The googly eyes of the mantis shrimp inspire new optical sensors

Smartphone cameras have improved dramatically since the first camera-equipped phone was introduced in 1999, but they are still subject to small errors in the alignment of different wavelengths of light in the final image. This is not a concern for your average Instagram selfie, but it is far from ideal when it comes to scientific image analysis, for example.

Nature apparently provided a solution in the eyes of the mantis shrimp, which inspired North Carolina State University (NCSU) researchers to develop a new type of optical sensor. The sensor is small enough for smartphone applications, but is also capable of breaking down wavelengths of visible light into narrower bands than current smartphone cameras can drive, as well as capturing polarized light, according to a recent article in the journal Science Advances has been published.

Human eyes have three photoreceptors to detect red, green and blue light. Dogs have only two photoreceptors (green and blue), while birds have four, one of which is for the detection of ultraviolet (UV) light. Octopuses, meanwhile, can detect polarized light. Mantis shrimp (also known as stomatopods) have the most complex eyes of all: they can have between 12 and 16 individual photoreceptors and can therefore detect visible, UV and polarized light.

Mantis shrimp have three pseudo-pupils stacked on top of each other. There are tens of thousands of clusters of photoreceptor cells called ommatidia, similar to the eyes of flies. Six rows of ommatidia in the middle of the eye, known as the midrib, can each have specific wavelengths of light polarized light detection.The first four rows are devoted to the former, including UV light, while the last two rows are lined with small hairs that give the ability to detect the latter.

Each composite eye can move independently and thus also boasts an independent depth perception, as approximately 70 percent of each eye focuses on the same point in space. As a result, the eyes function a bit like scanning a photo; Mantis shrimp constantly move their eyes to scan their surroundings, see a ribbon, move a row of ommatidia, and repeat the scan.

These features inspired the NCSU researchers to base the design of their new organic light sensor on the structure of mantis shrimp eyes. Called the Stomatopod Inspired Multispectral and POLarisation sensitive (SIMPOL) sensor, it contains elements (six polarization-sensitive organic photovoltaic and four polymer retarder films), stacked vertically along a single optical axis, just like the rows of ommatidia in the mantis shrimp – all on a single pixel. It can therefore detect hyperspectral and polarization light simultaneously.

“Our work demonstrates that it is possible to create small, efficient sensors that can capture hyperspectral and polarimetric images simultaneously,” said NCend co-author Brendan O’Connor. “I think it opens the door to a new kind of organic electronic sensing technologies.”

The researchers built a proof of the concept prototype of the SIMPOL sensor and tested its capabilities in the laboratory. They found that although standard CCD cameras for smartphones use three spectral image sources for red, green and blue light, the SIMPOL can handle four spectrum channels and three polarization channels simultaneously. Modeling simulations suggest that the team can further improve its design to build detectors that can detect up to 15 spectrum channels simultaneously.

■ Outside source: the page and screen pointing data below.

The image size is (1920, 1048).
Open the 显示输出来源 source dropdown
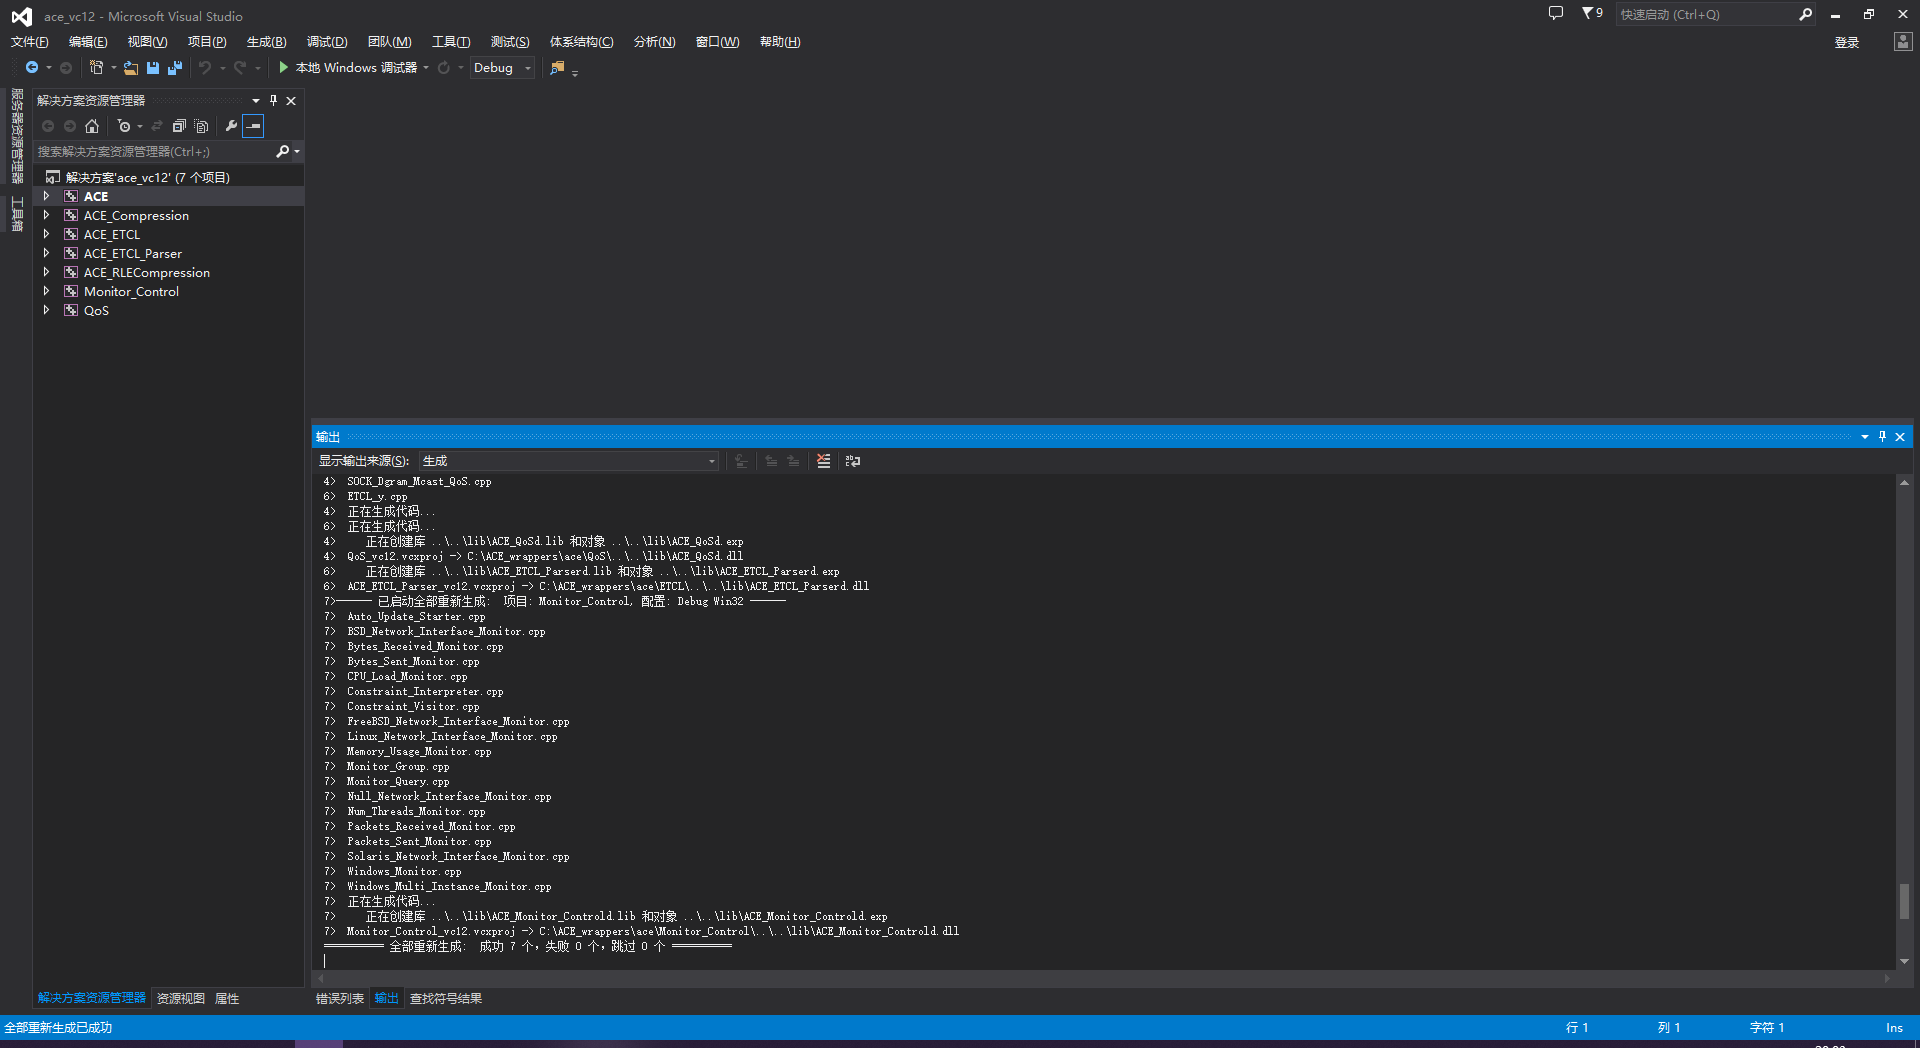pyautogui.click(x=710, y=461)
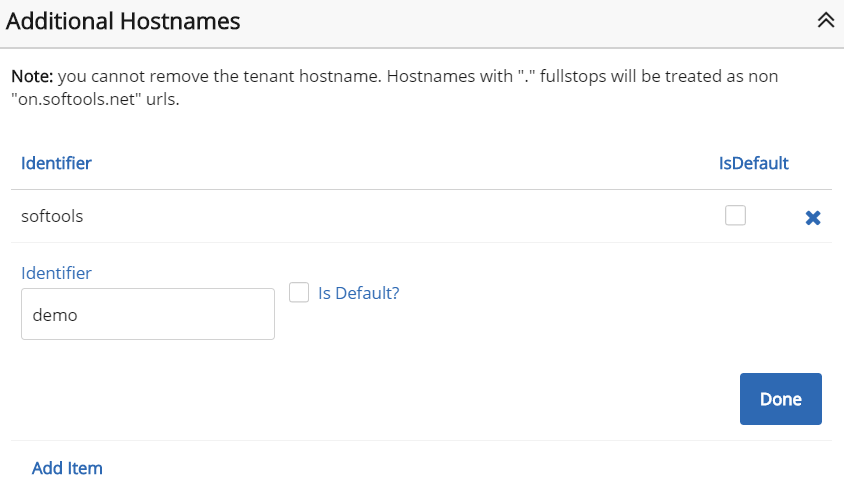844x488 pixels.
Task: Click empty header bar beside Additional Hostnames
Action: pos(528,22)
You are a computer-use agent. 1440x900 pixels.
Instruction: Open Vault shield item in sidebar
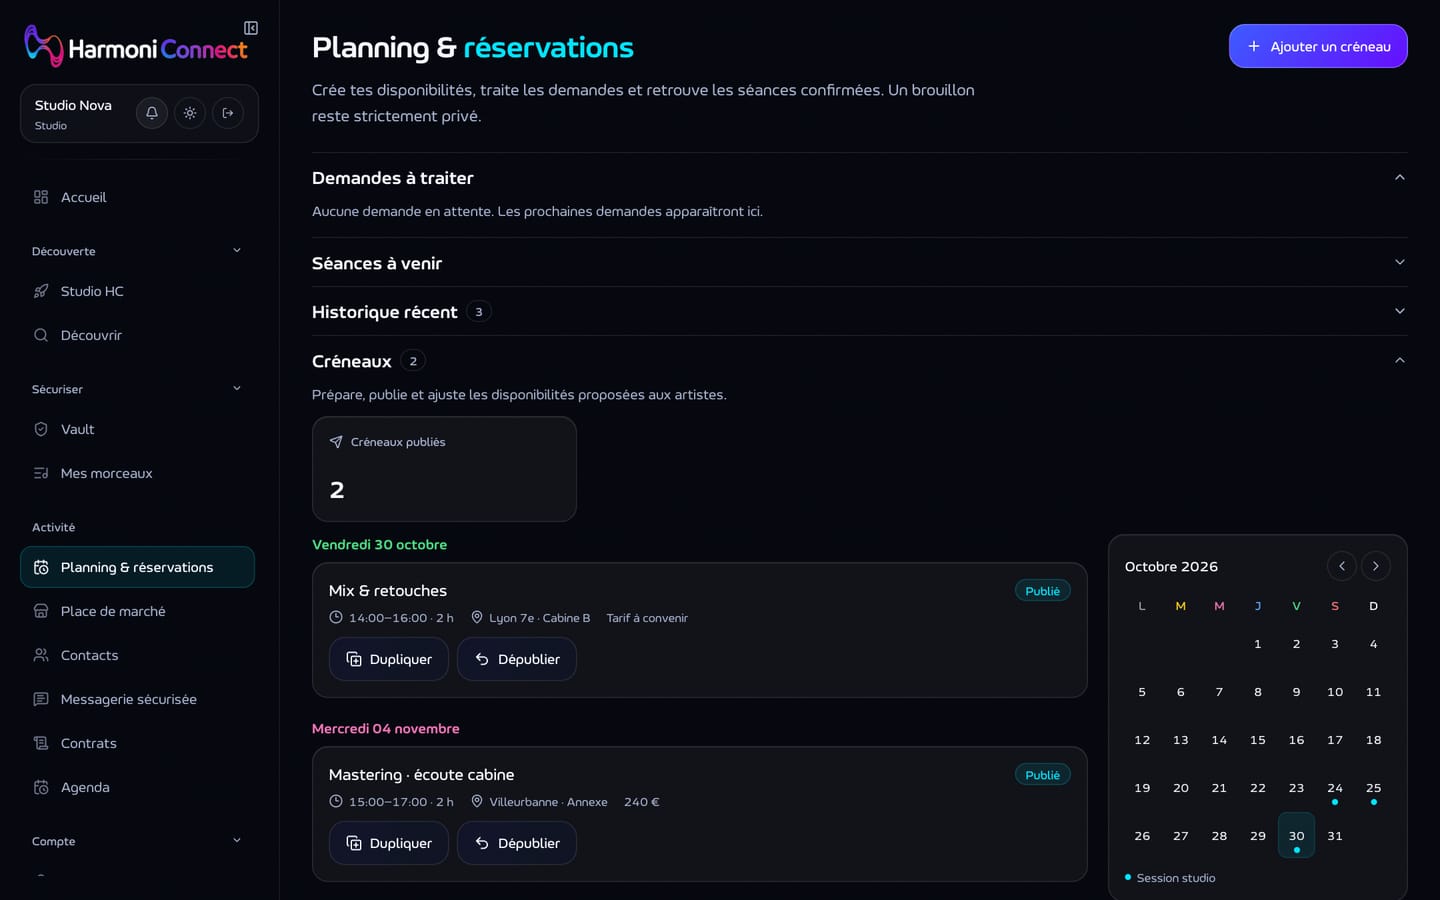(137, 429)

“Many artificial intelligence (AI) programs can use data-rich hyperspectral and polarimetric images, but the equipment needed to record the images is currently somewhat bulky,” said co-author Michael Kudenov, also of NCSU. “Our work here enables smaller, more user-friendly devices. And it will enable us to better leverage the AI ​​capabilities in fields from astronomy to biomedicine.”

DOI: Science Advances, 2021. 10.1126 / sciadv.abe3196 (On DOIs).